Почтальонка Мария пришла к ним как раз в обед, ког­да тетка была дома. Она и протянула руку за письмом. Однако Мария подала письмо Михе.

– Там написано «лично», – оправдываясь, пояснила она тетке.

Та поджала губы и демонстративно отвернулась в сто­рону. А Михась оцепенело смотрел на письмо, не решаясь его распечатать. Самодельный серый конверт подписан отцом. Впервые за всю войну. И Мишкино сердце нехорошо екнуло: что-то с мамой!

Мария и тетка вопросительно глядят на него, и он за­ставляет себя разорвать конверт. «Мужайся, сын, – нет у нас больше нашей мамы...» Михась читает эту строчку раз, еще раз, еще... Буквы запрыгали, смешались, понеслись хороводом. Следом закружился потолок, стремительно сни­жаясь, и рухнул всей тяжестью на Миху...

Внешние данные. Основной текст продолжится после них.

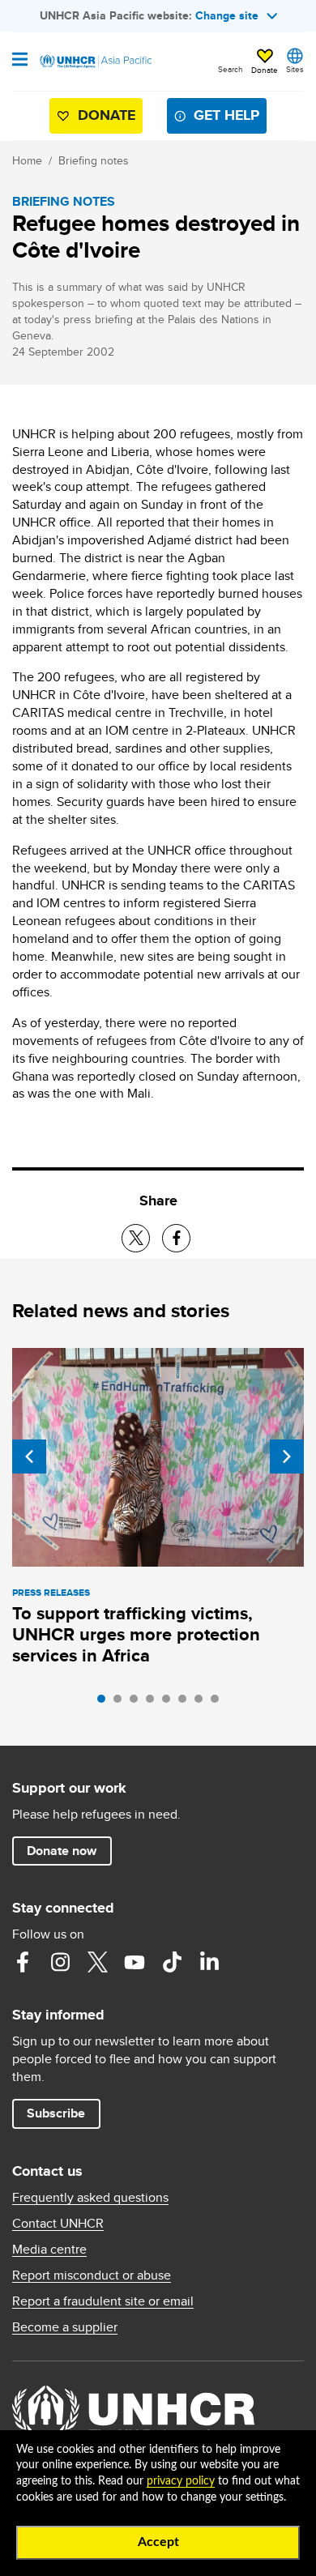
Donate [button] (264, 69)
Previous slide (29, 1456)
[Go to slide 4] (154, 1703)
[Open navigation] (20, 60)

Очнулся он посреди комнаты на полу. Над ним стояла плачущая Мария и лила ему на грудь воду из ковша. Тетка каталась по полу и голосила: «Сестричка моя родненькая! Сестричка единственная!» Михась отстранил Марию с ковшиком, поднялся, взял со стола письмо и стал читать дальше: «Осиротели мы с тобой, сы­нок. Я пишу тебе эти страшные слова, а сам все еще никак не могу поверить в это. Но ве­рить приходится – все произошло на моих глазах. Когда начался налет, мы уже вели операцию и бросить, конечно, не могли. Та­кое уж случалось не однажды, и ничего – проносило. На этот раз не пронесло. Осколок попал маме в висок. Она не страдала – умерла мгновенно. У меня пока нет сил написать тебе боль­ше. Скажу только, что ты не представляешь еще, не пони­маешь, сынок, какая необыкновенная была у тебя мама. Я и сам по-настоящему понял это только здесь, на фронте.

Сынок, я буду часто тебе писать и постараюсь написать о маме все, что знаю. Ты должен знать про нее все-все... Я надеюсь на твое мужество. И вот еще что, Михась, я тоже не из стали и нахожусь на фронте. Всякое может случить­ся. И если ты останешься один, решай свою судьбу только сам. Ты уже достаточно взрослый для этого. Но всегда пом­ни: мы с мамой очень надеялись, что ты станешь настоя­щим человеком – честным, умным, добрым. Не подведи нас, сын!»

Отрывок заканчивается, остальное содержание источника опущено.